# Collected data:

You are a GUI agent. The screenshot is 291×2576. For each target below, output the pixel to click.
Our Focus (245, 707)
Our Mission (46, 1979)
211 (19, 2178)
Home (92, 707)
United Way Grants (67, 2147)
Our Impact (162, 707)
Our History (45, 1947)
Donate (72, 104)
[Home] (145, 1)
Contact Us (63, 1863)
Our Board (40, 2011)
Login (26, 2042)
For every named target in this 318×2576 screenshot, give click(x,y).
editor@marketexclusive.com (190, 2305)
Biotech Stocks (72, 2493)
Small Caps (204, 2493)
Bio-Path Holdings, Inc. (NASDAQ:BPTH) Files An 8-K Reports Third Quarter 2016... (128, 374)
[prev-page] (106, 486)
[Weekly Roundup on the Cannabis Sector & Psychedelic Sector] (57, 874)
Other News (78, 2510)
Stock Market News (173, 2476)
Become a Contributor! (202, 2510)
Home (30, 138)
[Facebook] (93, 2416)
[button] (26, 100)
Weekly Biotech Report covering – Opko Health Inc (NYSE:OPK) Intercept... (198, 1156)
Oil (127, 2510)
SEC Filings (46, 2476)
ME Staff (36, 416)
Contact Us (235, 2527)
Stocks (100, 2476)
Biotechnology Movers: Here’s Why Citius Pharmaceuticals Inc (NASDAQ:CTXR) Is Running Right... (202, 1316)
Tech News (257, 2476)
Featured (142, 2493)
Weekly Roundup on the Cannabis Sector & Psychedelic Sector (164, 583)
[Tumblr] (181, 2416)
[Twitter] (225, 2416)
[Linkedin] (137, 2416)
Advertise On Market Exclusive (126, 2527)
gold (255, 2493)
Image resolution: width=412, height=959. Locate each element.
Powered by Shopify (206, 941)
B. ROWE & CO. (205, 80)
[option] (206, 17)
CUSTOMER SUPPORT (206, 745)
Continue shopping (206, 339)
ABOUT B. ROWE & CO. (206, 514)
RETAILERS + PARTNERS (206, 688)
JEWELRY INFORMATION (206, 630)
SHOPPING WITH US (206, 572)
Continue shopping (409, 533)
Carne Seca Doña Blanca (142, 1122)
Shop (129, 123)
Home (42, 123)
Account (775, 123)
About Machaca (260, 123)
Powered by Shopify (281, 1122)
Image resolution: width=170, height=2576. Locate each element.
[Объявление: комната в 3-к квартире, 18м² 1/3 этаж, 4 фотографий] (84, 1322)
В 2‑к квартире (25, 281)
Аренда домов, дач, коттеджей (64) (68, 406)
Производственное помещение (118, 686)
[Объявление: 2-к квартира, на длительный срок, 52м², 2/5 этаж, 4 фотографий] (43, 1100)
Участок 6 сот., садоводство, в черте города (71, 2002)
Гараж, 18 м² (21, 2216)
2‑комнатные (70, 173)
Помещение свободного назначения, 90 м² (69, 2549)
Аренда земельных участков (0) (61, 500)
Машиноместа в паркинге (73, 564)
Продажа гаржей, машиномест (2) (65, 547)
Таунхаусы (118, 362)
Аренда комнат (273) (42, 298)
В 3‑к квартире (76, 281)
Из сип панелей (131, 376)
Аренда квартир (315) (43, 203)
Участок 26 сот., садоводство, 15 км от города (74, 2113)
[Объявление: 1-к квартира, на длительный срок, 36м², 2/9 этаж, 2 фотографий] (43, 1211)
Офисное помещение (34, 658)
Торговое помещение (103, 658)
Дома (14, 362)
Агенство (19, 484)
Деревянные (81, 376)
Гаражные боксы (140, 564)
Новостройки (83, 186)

# Exercise details:
Give the data again in full, keeping every line as it was.

# Response area:
You are a GUI agent. The screenshot is 291×2576. For each target below, output the pixel to click.
Our Focus (245, 707)
Our Mission (46, 1979)
211 (19, 2178)
Home (92, 707)
United Way Grants (67, 2147)
Our Impact (162, 707)
Our History (45, 1947)
Donate (72, 104)
[Home] (145, 1)
Contact Us (63, 1863)
Our Board (40, 2011)
Login (26, 2042)
For every named target in this 318×2576 screenshot, give click(x,y).
editor@marketexclusive.com (190, 2305)
Biotech Stocks (72, 2493)
Small Caps (204, 2493)
Bio-Path Holdings, Inc. (NASDAQ:BPTH) Files An 8-K Reports Third Quarter 2016... (128, 374)
[prev-page] (106, 486)
[Weekly Roundup on the Cannabis Sector & Psychedelic Sector] (57, 874)
Other News (78, 2510)
Stock Market News (173, 2476)
Become a Contributor! (202, 2510)
Home (30, 138)
[Facebook] (93, 2416)
[button] (26, 100)
Weekly Biotech Report covering – Opko Health Inc (NYSE:OPK) Intercept... (198, 1156)
Oil (127, 2510)
SEC Filings (46, 2476)
ME Staff (36, 416)
Contact Us (235, 2527)
Stocks (100, 2476)
Biotechnology Movers: Here’s Why Citius Pharmaceuticals Inc (NASDAQ:CTXR) Is Running Right... (202, 1316)
Tech News (257, 2476)
Featured (142, 2493)
Weekly Roundup on the Cannabis Sector & Psychedelic Sector (164, 583)
[Tumblr] (181, 2416)
[Twitter] (225, 2416)
[Linkedin] (137, 2416)
Advertise On Market Exclusive (126, 2527)
gold (255, 2493)
Image resolution: width=412, height=959. Locate each element.
Powered by Shopify (206, 941)
B. ROWE & CO. (205, 80)
[option] (206, 17)
CUSTOMER SUPPORT (206, 745)
Continue shopping (206, 339)
ABOUT B. ROWE & CO. (206, 514)
RETAILERS + PARTNERS (206, 688)
JEWELRY INFORMATION (206, 630)
SHOPPING WITH US (206, 572)
Continue shopping (409, 533)
Carne Seca Doña Blanca (142, 1122)
Shop (129, 123)
Home (42, 123)
Account (775, 123)
About Machaca (260, 123)
Powered by Shopify (281, 1122)
Image resolution: width=170, height=2576. Locate each element.
[Объявление: комната в 3-к квартире, 18м² 1/3 этаж, 4 фотографий] (84, 1322)
В 2‑к квартире (25, 281)
Аренда домов, дач, коттеджей (64) (68, 406)
Производственное помещение (118, 686)
[Объявление: 2-к квартира, на длительный срок, 52м², 2/5 этаж, 4 фотографий] (43, 1100)
Участок 6 сот., садоводство, в черте города (71, 2002)
Гараж, 18 м² (21, 2216)
2‑комнатные (70, 173)
Помещение свободного назначения, 90 м² (69, 2549)
Аренда земельных участков (0) (61, 500)
Машиноместа в паркинге (73, 564)
Продажа гаржей, машиномест (2) (65, 547)
Таунхаусы (118, 362)
Аренда комнат (273) (42, 298)
В 3‑к квартире (76, 281)
Из сип панелей (131, 376)
Аренда квартир (315) (43, 203)
Участок 26 сот., садоводство, 15 км от города (74, 2113)
[Объявление: 1-к квартира, на длительный срок, 36м², 2/9 этаж, 2 фотографий] (43, 1211)
Офисное помещение (34, 658)
Торговое помещение (103, 658)
Дома (14, 362)
Агенство (19, 484)
Деревянные (81, 376)
Гаражные боксы (140, 564)
Новостройки (83, 186)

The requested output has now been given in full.